Saludos,soy nueva por aqui. y tengo una pregunta espero puedan ayudarme!

Resulta q donde vivo no ha llegado compañía de luz y la verdad eso de estar a oscuras pues como que ya no me gusto! El caso es que quiero hacer mi instalación eléctrica con celdas solares, alguno de ustedes tendrá un diagrama por ahí que pueda orientarme?

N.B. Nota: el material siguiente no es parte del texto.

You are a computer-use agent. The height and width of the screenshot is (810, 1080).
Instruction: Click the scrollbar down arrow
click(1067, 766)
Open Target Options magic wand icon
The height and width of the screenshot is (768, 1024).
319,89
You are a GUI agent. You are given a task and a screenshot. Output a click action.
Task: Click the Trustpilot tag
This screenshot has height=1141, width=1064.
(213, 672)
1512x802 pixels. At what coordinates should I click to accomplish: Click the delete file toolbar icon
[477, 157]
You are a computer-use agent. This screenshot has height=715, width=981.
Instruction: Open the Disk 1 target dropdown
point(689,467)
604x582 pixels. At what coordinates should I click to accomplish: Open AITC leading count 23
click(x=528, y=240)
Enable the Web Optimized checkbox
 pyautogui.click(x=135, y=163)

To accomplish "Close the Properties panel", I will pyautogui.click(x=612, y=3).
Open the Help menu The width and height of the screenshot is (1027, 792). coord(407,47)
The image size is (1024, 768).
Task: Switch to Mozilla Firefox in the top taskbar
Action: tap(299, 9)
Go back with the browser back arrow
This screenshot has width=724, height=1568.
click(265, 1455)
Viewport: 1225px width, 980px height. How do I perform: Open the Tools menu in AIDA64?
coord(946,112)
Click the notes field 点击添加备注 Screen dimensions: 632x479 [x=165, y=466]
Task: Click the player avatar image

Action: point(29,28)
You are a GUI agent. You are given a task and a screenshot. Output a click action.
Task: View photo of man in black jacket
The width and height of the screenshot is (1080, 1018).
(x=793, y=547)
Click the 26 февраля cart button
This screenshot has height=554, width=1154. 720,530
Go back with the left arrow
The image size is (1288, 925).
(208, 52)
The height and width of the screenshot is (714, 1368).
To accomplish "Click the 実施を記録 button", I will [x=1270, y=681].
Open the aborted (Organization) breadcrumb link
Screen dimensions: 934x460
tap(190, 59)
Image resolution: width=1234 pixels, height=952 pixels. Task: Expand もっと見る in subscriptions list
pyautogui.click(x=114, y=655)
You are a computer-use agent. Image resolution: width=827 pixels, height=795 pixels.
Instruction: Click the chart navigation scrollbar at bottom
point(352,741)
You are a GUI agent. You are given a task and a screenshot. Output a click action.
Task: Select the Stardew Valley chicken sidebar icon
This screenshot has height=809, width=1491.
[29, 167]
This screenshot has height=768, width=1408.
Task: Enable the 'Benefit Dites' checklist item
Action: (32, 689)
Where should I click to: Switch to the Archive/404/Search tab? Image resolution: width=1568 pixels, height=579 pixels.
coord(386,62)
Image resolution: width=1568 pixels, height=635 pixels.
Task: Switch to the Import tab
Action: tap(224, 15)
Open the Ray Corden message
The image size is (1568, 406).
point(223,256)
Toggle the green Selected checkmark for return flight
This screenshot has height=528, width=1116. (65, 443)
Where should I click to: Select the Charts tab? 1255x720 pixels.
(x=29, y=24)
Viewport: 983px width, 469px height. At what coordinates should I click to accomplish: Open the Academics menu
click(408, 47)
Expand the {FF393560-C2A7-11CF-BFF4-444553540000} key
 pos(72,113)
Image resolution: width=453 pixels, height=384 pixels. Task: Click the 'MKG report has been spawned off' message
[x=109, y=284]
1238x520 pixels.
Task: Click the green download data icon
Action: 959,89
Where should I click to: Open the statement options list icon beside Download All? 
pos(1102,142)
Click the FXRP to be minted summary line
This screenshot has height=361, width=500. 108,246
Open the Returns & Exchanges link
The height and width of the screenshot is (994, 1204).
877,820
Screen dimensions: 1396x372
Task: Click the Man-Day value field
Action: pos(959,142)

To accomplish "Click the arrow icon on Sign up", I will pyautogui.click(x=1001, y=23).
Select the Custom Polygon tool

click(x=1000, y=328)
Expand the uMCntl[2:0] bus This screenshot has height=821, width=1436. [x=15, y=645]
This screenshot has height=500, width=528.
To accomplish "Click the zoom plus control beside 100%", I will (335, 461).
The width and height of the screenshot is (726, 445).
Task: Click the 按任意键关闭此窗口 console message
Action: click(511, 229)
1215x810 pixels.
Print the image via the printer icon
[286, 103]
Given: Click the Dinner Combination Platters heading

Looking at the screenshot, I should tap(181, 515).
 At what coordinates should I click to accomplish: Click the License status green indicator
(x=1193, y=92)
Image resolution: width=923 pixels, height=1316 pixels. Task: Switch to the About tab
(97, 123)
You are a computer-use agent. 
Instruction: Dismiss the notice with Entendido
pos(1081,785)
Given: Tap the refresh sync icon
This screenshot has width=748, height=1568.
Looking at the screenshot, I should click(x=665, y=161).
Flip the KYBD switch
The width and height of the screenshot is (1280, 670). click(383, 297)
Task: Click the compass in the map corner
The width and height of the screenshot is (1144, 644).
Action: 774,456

Hasta ahorita se que necesito conectar las celdas a un controlador luego a la batería y de ahí al inversor para la AC pero alguien puede darme mas detalles?

Por su ayuda mil gracias!


----------



## Fogonazo (Nov 5, 2007)

Las celdas solares, por lo menos en mi pais son muy caras, averigua primero que nada cuanto te cuestan, cuanto mas potentes mejor.
Piensa tambien en un generador eolico, como para complementar a las celdas.

El resto de la instalacion es sencillo


----------



## cielo azul (Nov 6, 2007)

Ok investigare el costo por aquí y lo que sugieres del generador eloico como seria?


----------



## Fogonazo (Nov 6, 2007)

Es un generador (Alternador) movido por el viento, la salida del alternador se rectifica, regula y se emplea en cargar las baterias

Ventajas
El viento funciona de dia y de noche
Es mucho mayor la potencia que entrega

Desventajas
La construccion es bastante mas complicada

Fijate en el foro hay algo de data


----------